[Provided text]
────────────────────────────────────────

Vaccine maker Moderna has forked over $400 million to the National Institutes of Health for using a molecular stabilizing technique borrowed from government and academic researchers in its mRNA-based COVID-19 vaccine—which the company made roughly $36 billion selling amid the deadly pandemic, according to The New York Times.
Moderna mentioned the payment in the company's latest earnings report, which described the sum as a "catch-up payment" negotiated with the NIH in December as part of a new royalty-bearing license agreement. The agreement will also grant the NIH "low single-digit royalties on future COVID-19 vaccine sales." The company expects to make around $5 billion in COVID-19 vaccine sales in 2023.

────────────────────────────────────────

[Tasks and exercises]
1. In the passage on Moderna's payment to the NIH, translate this sentence into Spanish: "The company expects to make around $5 billion in COVID-19 vaccine sales in 2023."
2. According to the passage on Moderna's payment to the NIH, how did Moderna's latest earnings report describe the $400 million sum?
3. Write the next paragraph of the passage on Moderna's payment to the NIH, beginning right after its final sentence.

────────────────────────────────────────

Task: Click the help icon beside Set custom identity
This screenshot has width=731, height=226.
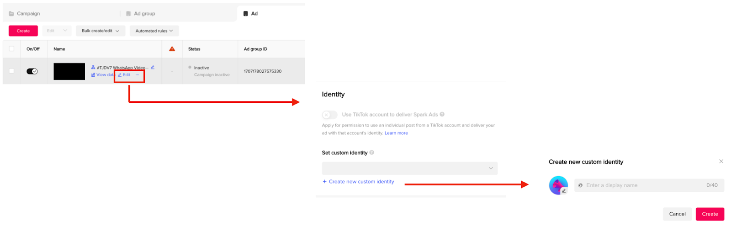Action: [372, 152]
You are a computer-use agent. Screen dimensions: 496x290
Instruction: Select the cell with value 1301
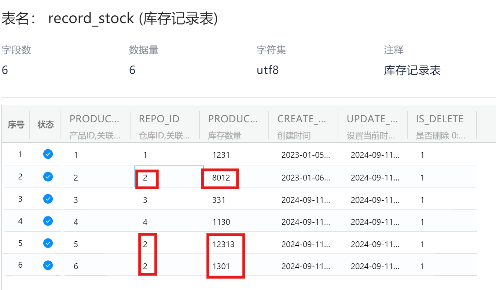point(221,266)
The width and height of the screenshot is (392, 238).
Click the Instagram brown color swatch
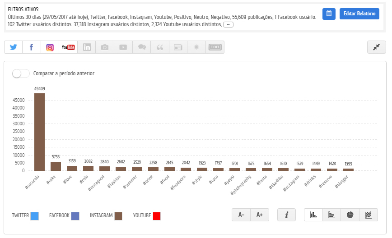pos(118,216)
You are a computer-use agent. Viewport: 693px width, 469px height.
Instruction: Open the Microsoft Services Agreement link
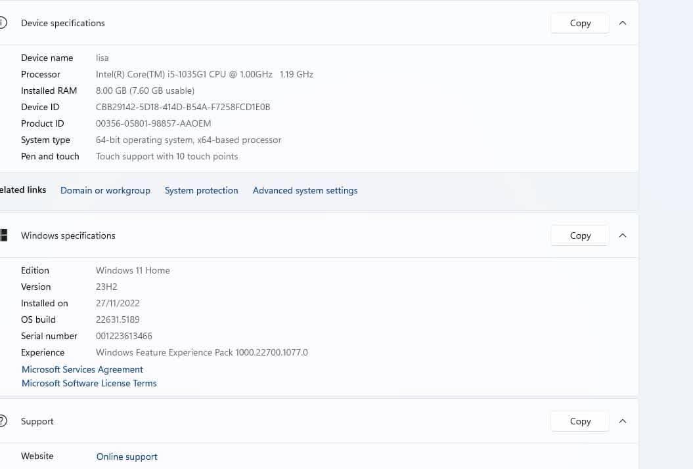pyautogui.click(x=82, y=369)
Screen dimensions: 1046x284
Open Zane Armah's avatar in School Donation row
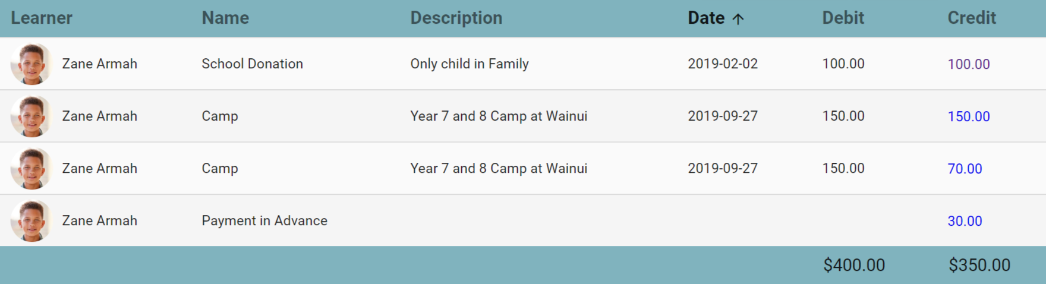pyautogui.click(x=31, y=64)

────────────────────────────────────────

[Results by task]
1. La empresa prevé obtener alrededor de 5.000 millones de dólares en ventas de vacunas contra la COVID-19 en 2023.

2. It called the sum a "catch-up payment" that was negotiated with the NIH in December as part of a new royalty-bearing license agreement.

3.
The molecular technique at the center of the agreement is designed to stabilize the SARS-CoV-2 spike protein so that it can spur a strong immune response following vaccination. The mRNA-based vaccine delivers genetic code for the spike protein, which is then translated by human cells into protein. Researchers at the NIH's National Institute of Allergy and Infectious Diseases (NIAID)—as well as collaborators at Dartmouth and The Scripps Research Institute in La Jolla, California—came up with a method of tweaking the mRNA code so that, when translated, the spike protein would stay locked in a specific conformation best for generating an immune response. They had developed the technique years before the pandemic, publishing it in a 2017 study involving the spike protein from a SARS-CoV-2 relative, MERS-CoV, aka the Middle East respiratory syndrome coronavirus. Moderna began collaborating with the NIAID on a general design for mRNA-based vaccines in 2016, but none of its scientists were authors of the 2017 paper.
The Times reported that NIH would share the catch-up payment from Moderna with Dartmouth and Scripps.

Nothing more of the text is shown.